Data Analysis with Spark.SQL: Transforming

Creating SQL view from Mordor APT29 dataset

Create Spark session

from pyspark.sql import SparkSession

spark = SparkSession \
    .builder \
    .appName("Spark_Data_Analysis") \
    .config("spark.sql.caseSensitive","True") \
    .getOrCreate()

Expose the dataframe as a SQL view

apt29Json = '../datasets/apt29_evals_day1_manual_2020-05-01225525.json'

apt29Df = spark.read.json(apt29Json)

apt29Df.createOrReplaceTempView('apt29')

Transforming data with Spark Built-In functions

Convert ProcessId (String) to Integer format

IntegerProcessId = spark.sql(
'''
SELECT ProcessId, cast(ProcessId as Integer) as IntegerProcessId
FROM apt29
WHERE lower(Channel) LIKE '%sysmon%'
    AND EventID = 1
''')

print('This dataframe has {} records!!'.format(IntegerProcessId.count()))
IntegerProcessId.printSchema()
IntegerProcessId.show(n = 5, truncate = False)
This dataframe has 447 records!!
root
 |-- ProcessId: string (nullable = true)
 |-- IntegerProcessId: integer (nullable = true)

+---------+----------------+
|ProcessId|IntegerProcessId|
+---------+----------------+
|8524     |8524            |
|5156     |5156            |
|2772     |2772            |
|5944     |5944            |
|4152     |4152            |
+---------+----------------+
only showing top 5 rows

Convert ProcessId (Integer) to Hexadecimal format

HexadecimalProcessId = spark.sql(
'''
SELECT ProcessId, hex(cast(ProcessId as Integer)) as HexadecimalProcessId
FROM apt29
WHERE lower(Channel) LIKE '%sysmon%'
    AND EventID = 1
''')

print('This dataframe has {} records!!'.format(HexadecimalProcessId.count()))
HexadecimalProcessId.printSchema()
HexadecimalProcessId.show(n = 5, truncate = False)
This dataframe has 447 records!!
root
 |-- ProcessId: string (nullable = true)
 |-- HexadecimalProcessId: string (nullable = true)
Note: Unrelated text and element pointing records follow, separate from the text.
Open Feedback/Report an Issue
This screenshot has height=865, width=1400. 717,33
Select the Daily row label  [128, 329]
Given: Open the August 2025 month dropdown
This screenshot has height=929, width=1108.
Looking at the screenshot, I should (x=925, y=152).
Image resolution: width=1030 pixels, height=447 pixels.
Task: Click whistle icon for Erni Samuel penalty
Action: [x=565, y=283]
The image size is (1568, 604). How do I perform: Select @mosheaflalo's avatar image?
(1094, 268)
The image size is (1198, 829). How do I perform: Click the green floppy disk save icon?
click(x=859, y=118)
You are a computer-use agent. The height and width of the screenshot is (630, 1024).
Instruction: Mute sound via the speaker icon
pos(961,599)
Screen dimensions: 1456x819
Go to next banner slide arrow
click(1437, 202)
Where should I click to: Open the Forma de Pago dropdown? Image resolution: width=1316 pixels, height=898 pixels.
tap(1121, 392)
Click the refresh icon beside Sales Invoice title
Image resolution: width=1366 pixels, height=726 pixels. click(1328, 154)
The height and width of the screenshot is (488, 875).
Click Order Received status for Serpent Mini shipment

+---------+--------------------+
|ProcessId|HexadecimalProcessId|
+---------+--------------------+
|8524     |214C                |
|5156     |1424                |
|2772     |AD4                 |
|5944     |1738                |
|4152     |1038                |
+---------+--------------------+
only showing top 5 rows

Transforming data with Spark User Defined Functions (UDF)

Calculate the number of characters of Commad Line values in Sysmon 1 (Process Creation) events

  • Define function

def LenCommand(value):
    Length = len(value)
    return Length
  • Import pyspark.sql.types

from pyspark.sql.types import *
  • Register UDF

spark.udf.register("LengthCommand", LenCommand, IntegerType())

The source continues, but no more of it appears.